On the machine from which the File Transfer service will be used:
1. In the Folders pane of My Bluetooth Places, select Entire Bluetooth Neighborhood.
2. In the right pane of Entire Bluetooth Neighborhood, right-click anywhere except on a device
name and select Refresh from the pop-up menu.
3. In the Folders pane of My Bluetooth Places, right-click the device you want to transfer files
with and select Discover Available Services from the pop-up menu to update the available
services list. The available services will be displayed in the right pane of My Bluetooth
Places.
4. Still in the Folders pane of My Bluetooth Places, click the plus ( + ) sign in front of Public
Folder to expand that folder. If there are additional folders inside the expanded folder then
those additional folders may have to be expanded. Folder contents are displayed in the right
pane of My Bluetooth Places.
In the right pane of My Bluetooth Places, right-click a folder item and select an option from the pop-up
menu.
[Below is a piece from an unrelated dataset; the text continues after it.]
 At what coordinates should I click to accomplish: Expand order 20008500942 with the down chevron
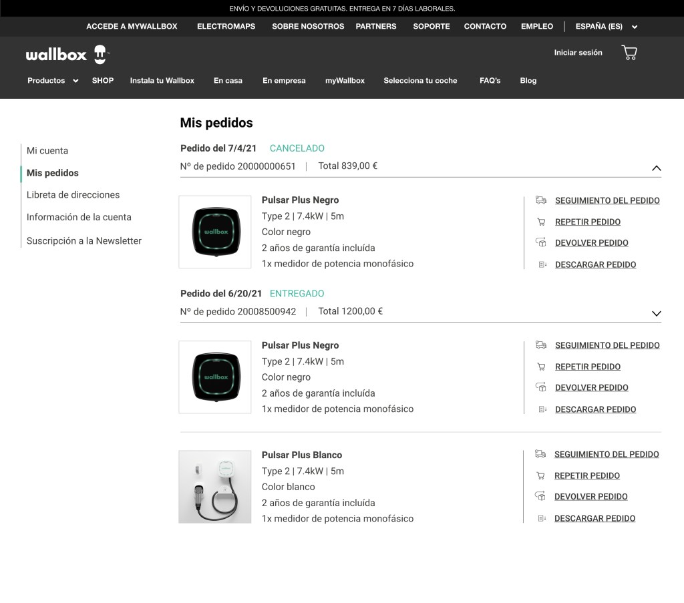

A dialog box (the title varies, depending on the operation being carried out) appears and the
status line (bottom of the dialog box) indicates the operational to be carried out:
• Open files (using the associated application) or folders (expanded to show their contents)
•
Print files by sending the selected server file to the client’s default printer.
•
Send files to 3.5” Floppy Drive (client’s diskette drive) or My Shared Folder (client’s default
File Transfer folder).
•
Cut files transfers to the Windows clipboard. When the clipboard contents are pasted to a
new location, the originally selected file(s) on the server are deleted.
•
Copy files transfers to the Windows clipboard.
•
Delete files removes selected file(s) and/or folder(s) on the server.
•
Rename files changes an empty folder’s name.
•
Properties displays the file or folder’s properties dialog box.
Depending upon the context of the menu, these additional options may appear:
• Update: updates the contents of a folder.
•
New Folder: creates a new folder on the server.
•
Abort FTP Operation: stops an in-process File Transfer operation.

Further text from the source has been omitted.